= Abichu (woreda) =

District in Oromia Region, Ethiopia

Abichuna Gne'a ("Aanaa Abichuu") is a woreda in Oromia, Ethiopia. This woreda is named in part for the Abichu Oromo. Part of the Kaba Shewa Zone, Abichu woreda is bordered on the south by Kembibit, on the west by Wuchalena Jido, and on the north and east by the Amhara Region. The major town in Abichu is Mendida.

Two-time Olympic marathon champion Abebe Bikila was born in this woreda, in the village of Jato near Mendida.

== Demographics ==
The 2007 national census reported a total population for this woreda of 74,376, of whom 37,284 were men and 37,092 were women; 5,061 or 6.81% of its population were urban dwellers. The majority of the inhabitants said they practised Ethiopian Orthodox Christianity, with 98.91% of the population reporting they practised that belief.

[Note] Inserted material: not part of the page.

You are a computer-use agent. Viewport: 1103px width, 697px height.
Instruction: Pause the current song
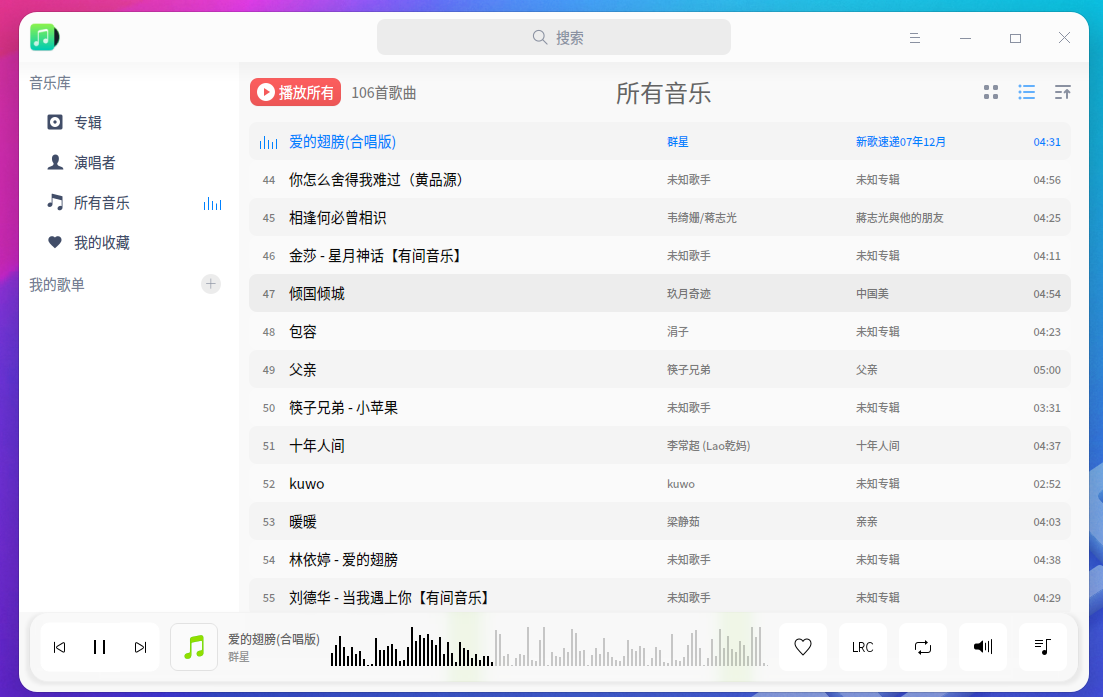coord(99,647)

Based on figures published by the Central Statistical Agency in 2005, this woreda has an estimated total population of 82,565, of whom 41,003 are men and 41,562 are women; 4,502 or 5.45% of its population are urban dwellers, which is less than as the Zone average of 9.5%. With an estimated area of 627.82 square kilometers, Abichu(Aanaa) has an estimated population density of 131.5 people per square kilometer, which is less than the Zone average of 143.

The 1994 national census reported a total population for this woreda of 59,340, of whom 29,631 were men and 29,709 women; 2,522 or 4.25% of its population were urban dwellers at the time. The two largest ethnic groups reported in Abichu(Aanaa) were the Oromo (69.99%), and the Amhara (29.69%); all other ethnic groups made up 0.32% of the population. Oromo was spoken as a first language by 70.07%, and 29.84% spoke Amharic; the remaining 0.09% spoke all other primary languages reported. The majority of the inhabitants professed Ethiopian Orthodox Christianity, with 99.09% of the population reporting they practiced that belief.